We of course talk a lot about personal finances here on our website. Since your home, and its related expenses, are certainly a very big part of your personal finance picture, today’s blog definitely falls under the category of “important to know”.
It’s about flood insurance and, more specifically, the dramatic increase in flood insurance premiums that is affecting millions of American homeowners nationwide. In Washington the House recently, and overwhelmingly, passed a new bill, the Homeowners Flood Insurance Affordability Act of 2014, in a rare act of bipartisanship. (The vote passed 306 to 91.)
This is incredibly important to many Americans because of the premium rate hikes, in some cases up to 10 fold, that many are facing. The new bill would, under the National Flood Insurance Program, limit the annual increase of any individual policy to no more than 18% per year. This new legislation also has provisions to instruct the Federal Emergency Management Agency to create an “affordability target” limiting the flood insurance policy cost to 1% of the total coverage amount for any single home.
The bill was initially approved by the Senate earlier in the year but Democrats and Republicans came together to revamp it, so that it would include the new wording for the “affordability target” and 18% cap. One of the main reasons that the new legislation was drafted was due to the Biggert-Waters Flood Insurance Reform Act of 2012, a law that was designed to reflect the high risk of having a home in an area that was considered to be located in a “high flood” area. It affected approximately 5 million people, most of whom were negatively affected by Hurricane Katrina in 2005. Unfortunately, shortly after the law was enacted in 2012, the Northeast was hammered by Super Storm Sandy.
The new bill was applauded nationwide by many banks, real estate brokers and homebuilders as well as individual homeowners. Because it continues to subsidize insurance rates however, quite a large number of conservative groups had actually opposed the bill, a point that is now moot.

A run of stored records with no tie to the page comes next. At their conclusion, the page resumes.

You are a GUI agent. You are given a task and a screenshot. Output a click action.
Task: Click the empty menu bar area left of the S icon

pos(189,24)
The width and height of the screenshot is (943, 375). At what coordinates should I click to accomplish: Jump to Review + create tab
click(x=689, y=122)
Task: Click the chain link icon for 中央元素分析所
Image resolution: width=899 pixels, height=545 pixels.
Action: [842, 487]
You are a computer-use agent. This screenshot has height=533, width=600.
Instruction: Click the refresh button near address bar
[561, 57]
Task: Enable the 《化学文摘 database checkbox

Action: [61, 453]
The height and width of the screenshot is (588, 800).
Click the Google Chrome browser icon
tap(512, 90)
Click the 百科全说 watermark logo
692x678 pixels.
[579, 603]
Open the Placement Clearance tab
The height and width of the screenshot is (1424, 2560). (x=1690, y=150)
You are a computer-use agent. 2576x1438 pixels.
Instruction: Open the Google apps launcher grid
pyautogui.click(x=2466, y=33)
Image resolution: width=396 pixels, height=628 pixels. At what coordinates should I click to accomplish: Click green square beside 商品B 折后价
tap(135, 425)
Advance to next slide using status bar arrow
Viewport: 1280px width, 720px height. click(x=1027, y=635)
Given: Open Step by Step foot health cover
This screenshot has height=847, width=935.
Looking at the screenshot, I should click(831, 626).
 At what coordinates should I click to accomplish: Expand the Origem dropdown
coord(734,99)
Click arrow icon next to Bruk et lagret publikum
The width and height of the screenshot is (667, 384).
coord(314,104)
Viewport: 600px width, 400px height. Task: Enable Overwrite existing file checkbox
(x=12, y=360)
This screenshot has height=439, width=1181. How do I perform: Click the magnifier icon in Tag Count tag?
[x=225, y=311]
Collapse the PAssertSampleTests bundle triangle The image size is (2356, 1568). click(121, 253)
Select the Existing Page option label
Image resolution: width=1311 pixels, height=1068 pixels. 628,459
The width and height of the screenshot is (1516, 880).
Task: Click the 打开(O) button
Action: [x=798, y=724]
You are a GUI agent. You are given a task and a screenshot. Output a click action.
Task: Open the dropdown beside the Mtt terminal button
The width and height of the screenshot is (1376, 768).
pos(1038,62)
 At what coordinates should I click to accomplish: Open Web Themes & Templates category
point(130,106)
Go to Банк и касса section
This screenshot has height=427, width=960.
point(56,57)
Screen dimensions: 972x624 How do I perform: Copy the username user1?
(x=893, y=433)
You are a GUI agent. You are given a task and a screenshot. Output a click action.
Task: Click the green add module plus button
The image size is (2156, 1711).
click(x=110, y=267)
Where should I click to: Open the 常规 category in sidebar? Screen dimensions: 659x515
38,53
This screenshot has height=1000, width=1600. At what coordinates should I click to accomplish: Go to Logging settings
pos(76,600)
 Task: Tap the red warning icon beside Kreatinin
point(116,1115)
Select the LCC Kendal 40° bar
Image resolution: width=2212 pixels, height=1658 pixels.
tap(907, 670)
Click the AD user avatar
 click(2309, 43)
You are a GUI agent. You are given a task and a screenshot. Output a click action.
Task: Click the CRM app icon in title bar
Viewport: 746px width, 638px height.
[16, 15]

The Congressional Budget Office, nonpartisan government entity, said that the newly passed House bill would have almost zero impact on the financial standing of the National Flood Insurance Program over the next 10 years, as well as saying that the bill would pay for itself with annual annual assessments to the program’s reserve funds. That includes $25 a year for primary homeowners and, for businesses and vacation homeowners, $250 a year.